▸ Dataset rows:
↓

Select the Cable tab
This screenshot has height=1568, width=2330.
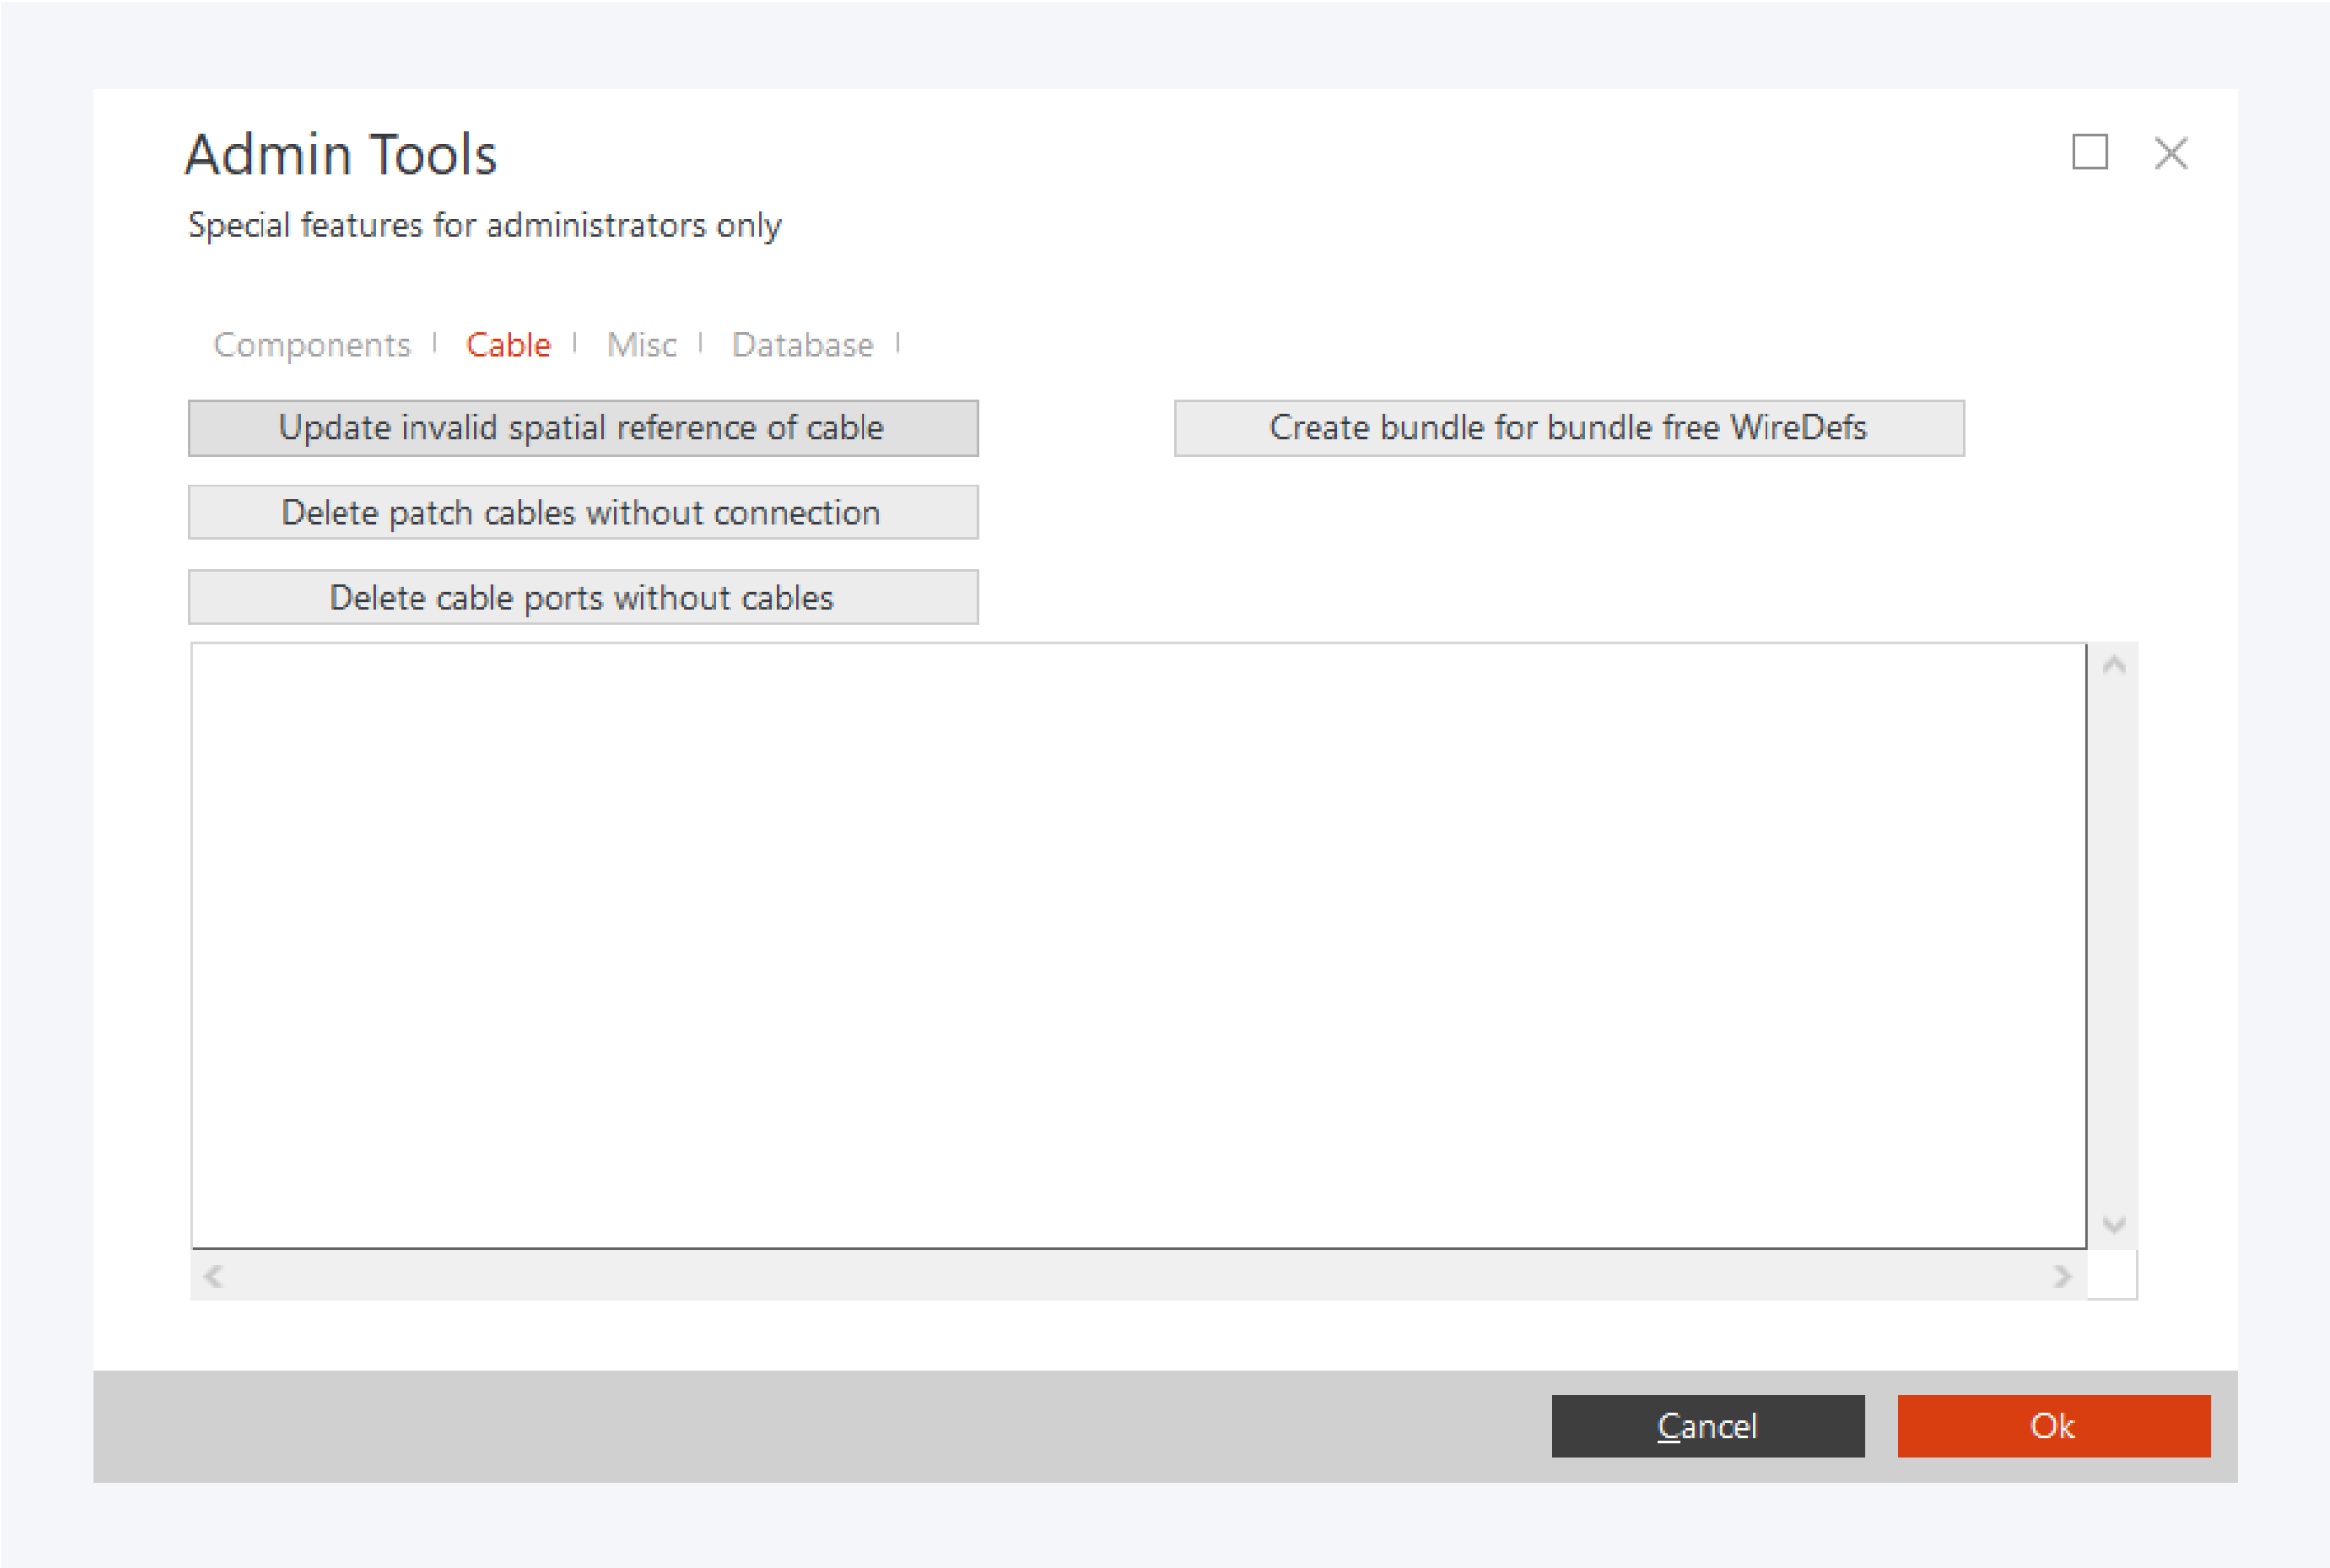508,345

↑
↓

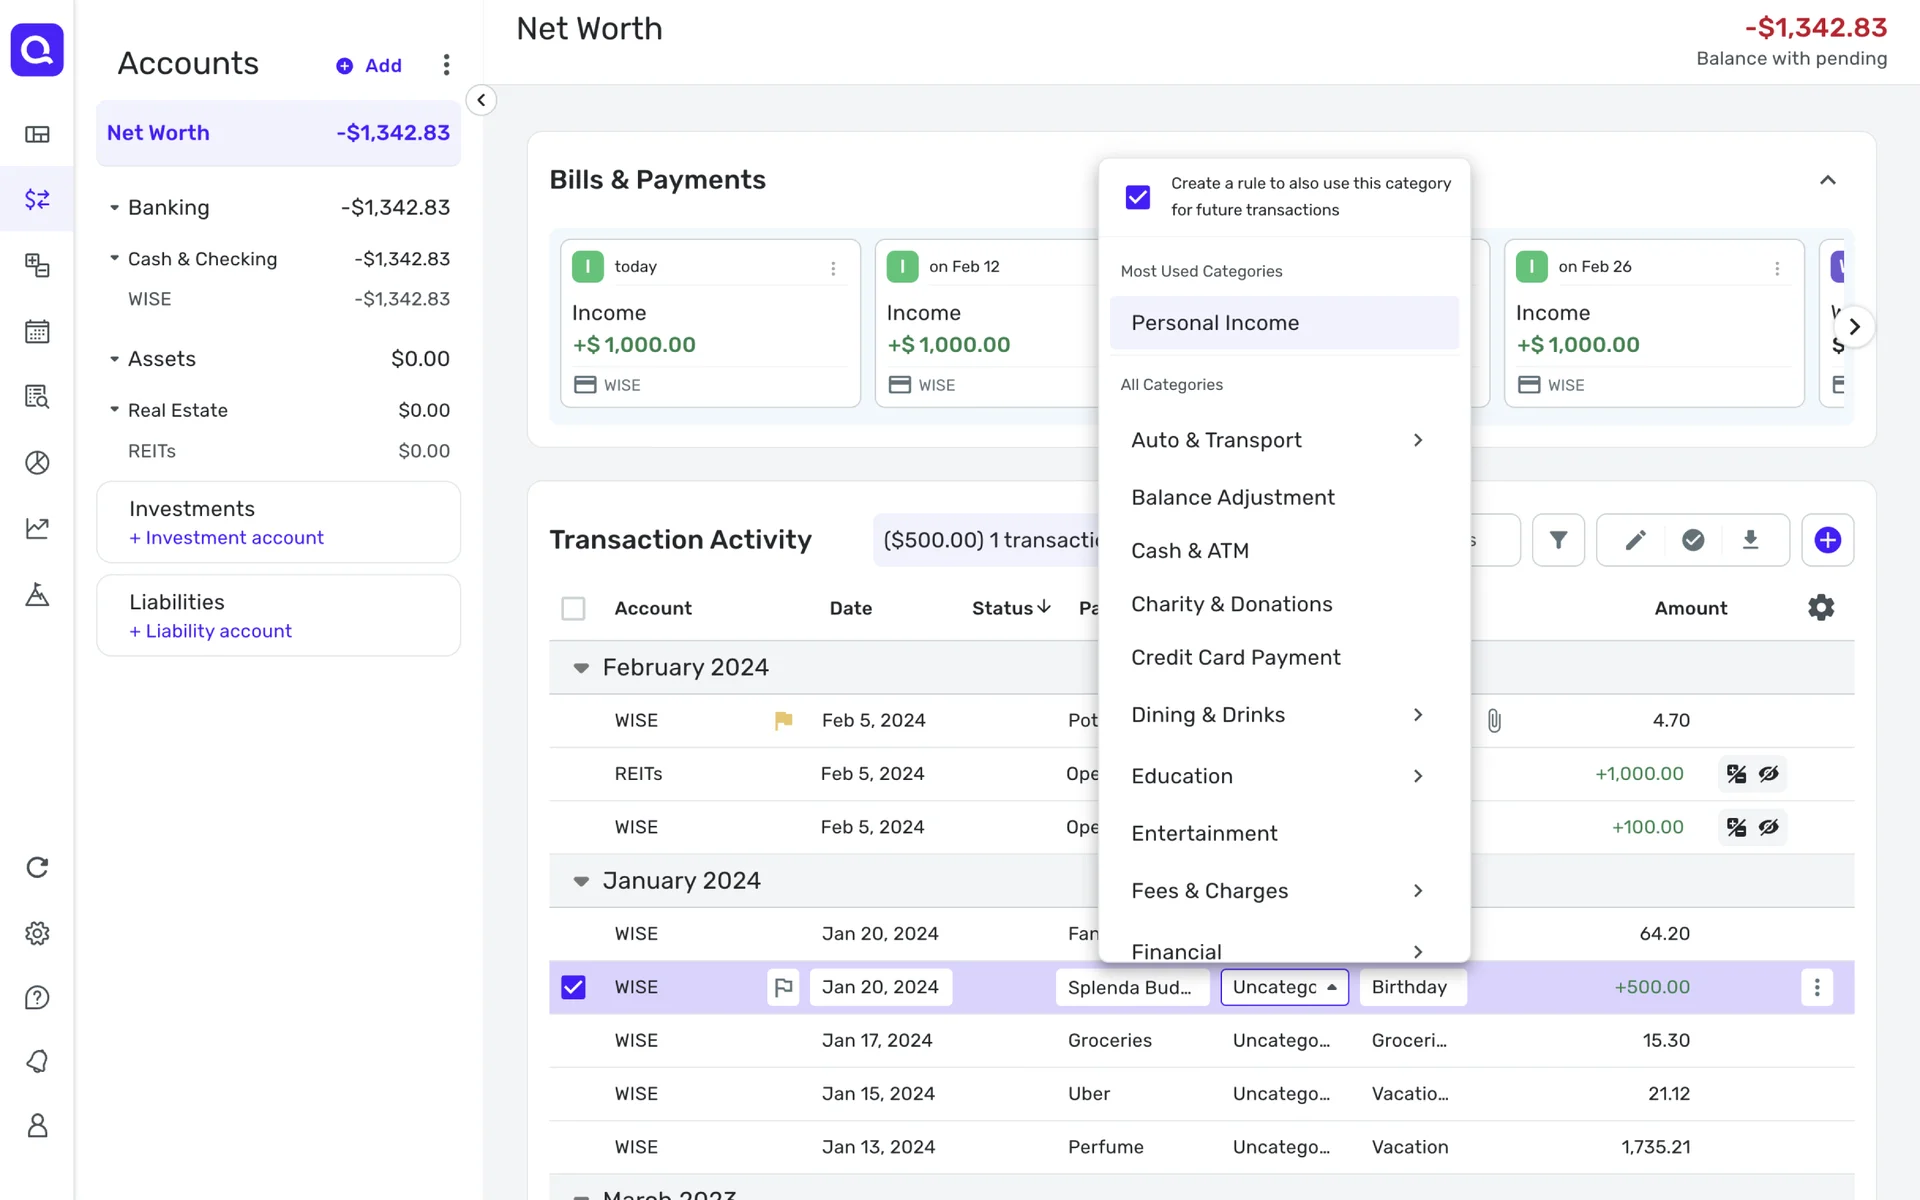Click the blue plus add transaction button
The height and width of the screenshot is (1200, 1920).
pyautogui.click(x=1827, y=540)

↑
↓

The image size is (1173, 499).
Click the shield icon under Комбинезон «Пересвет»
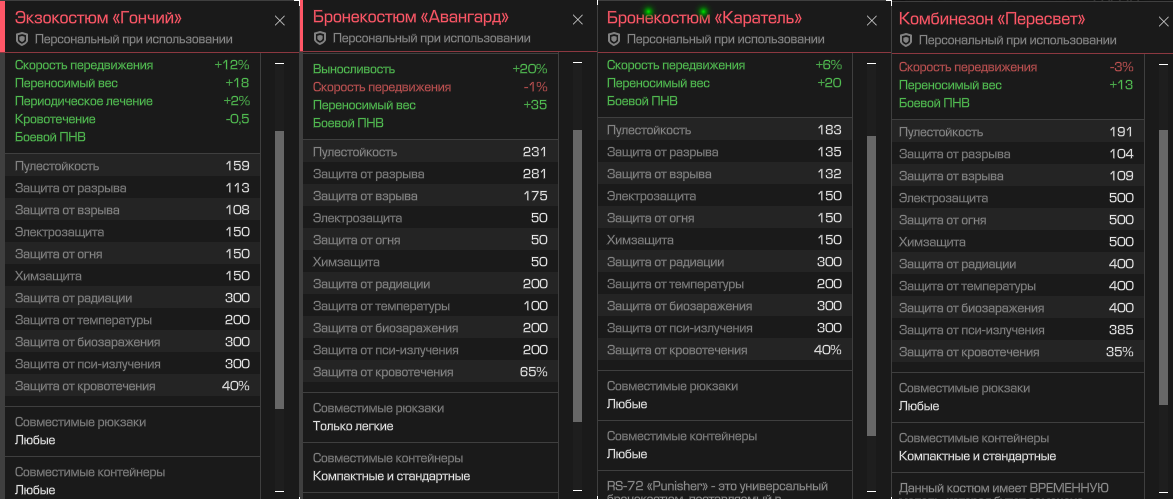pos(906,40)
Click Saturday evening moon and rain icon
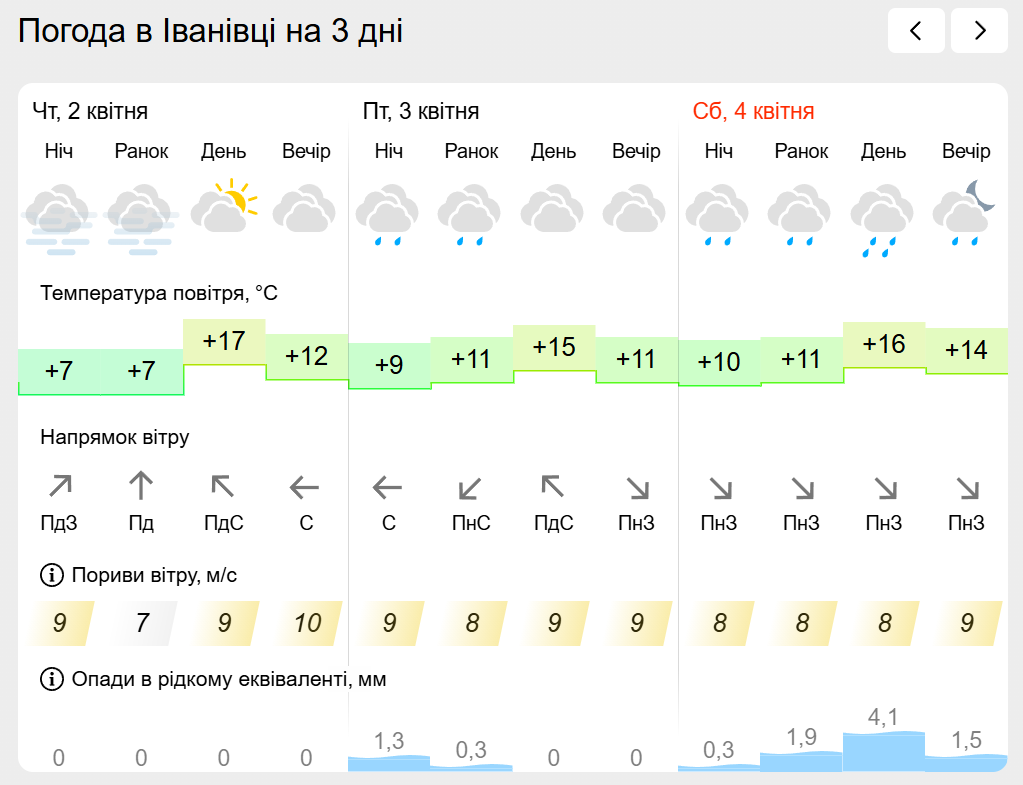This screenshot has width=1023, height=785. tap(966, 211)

↑

▸ Exercise goal:
Copy the records verbatim, starting with the line that contains "Click the blue plus add transaction button" and going on through the line that contains "pyautogui.click(x=1827, y=540)", with both of those lines included. Omit the pictures from your copy.

▸ Task answer:
Click the blue plus add transaction button
The height and width of the screenshot is (1200, 1920).
pyautogui.click(x=1827, y=540)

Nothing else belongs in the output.